Maar ook deze vraag opende nauwelijks nieuwe perspectieven. Tot opeens Koen Eekma, directeur van de AFUK, opstond met een verrassende uitspraak: ‘Kan het niet zo zijn dat we te veel drammen en te weinig verleiden?’ Het was of ik van mijn stoel viel. Dat zo’n wijsheid nu uitgerekend uit de mond van Koen Eekma moet komen! Bram de Swaan was het er roerend mee eens. Eigenlijk was iedereen in de zaal het hier roerend mee eens. Maar niemand vroeg zich af wat voor gevolgen dat dan moet hebben voor het huidige Friese taalbeleid. Zelfs Jelle Bangma liet als moderator van de discussie dit heikele punt door zijn vingers glippen. De zaal en het panel pruttelden nog wat na over het belang van het drietalig onderwijs. Dat zou zo goed zijn voor de ontwikkeling van het kind. Nooit wordt daarbij vermeld dat bij onderzoekingen over de resultaten hiervan altijd wordt uitgegaan van ideale, zo niet voorbeeldige situaties. Als het onderwijs in het Fries slecht is, dan is drietalig onderwijs rampzalig voor elk kind.
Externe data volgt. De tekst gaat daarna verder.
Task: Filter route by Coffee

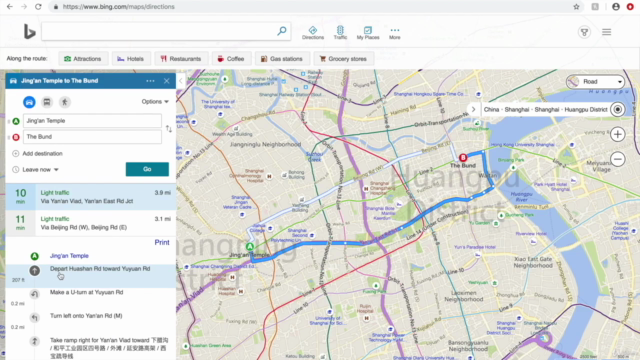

En het meeste Friestalig onderwijs is gewoon bar slecht. Geen wonder dat veel schoolmeesters ouders vooral adviseren thuis gewoon Nederlands te (gaan) spreken. Geen wonder ook dat er een grote weerstand heerst tegen het Fiese taalbeleid en niet alleen bij Fries-vijandige Hollanders in de dure buitenwijken van Leeuwarden.
Taalbeleid moet gericht zijn op verleiden en niet op drammen. Niet op legalistische en getalsmatige verbeteringen, maar op het stimuleren van mooie cultuurproducten in de Friese taal. Films, boeken, opera, soap, poezie, prima! Dat is wat je noemt: de kunst van het verleiden. Taalbeleid is cultuurbeleid omdat taal een vorm van cultuur is, maar wat de Friezen er van maken is en enge vorm van calvinistisch taalfanatisme. Calvijns fetisjisme van het wettische woord is in de Friese genen neergeslagen. De ander dwingen om door jouw taalhoepel te springen, dat is waar men hier mee bezig is. Een onderwijl in Den Haag er voor pleiten om de erkenning van het Fries toch vooral in de grondwet op te nemen, zoals in het nieuwe koersdocument van het aanstaande college van GS wordt bepleit. Iemand de in de zaal wilde zelfs zo ver gaan om alle niet-Fries sprekende inwoners van Friesland van overheidswege te dwingen om het Fries passief te beheersen. Dat is de kar achter de wagen spannen. Fundamentalistische dwingenlandij. Maar de Swaan bleef beleefd tot het eind. Geen moment liet hij zijn tanden zien. Volgens mij was hij niet eens opgelucht toen hij het hol van deze bejaarde leeuw weer met een big smile kon verlaten.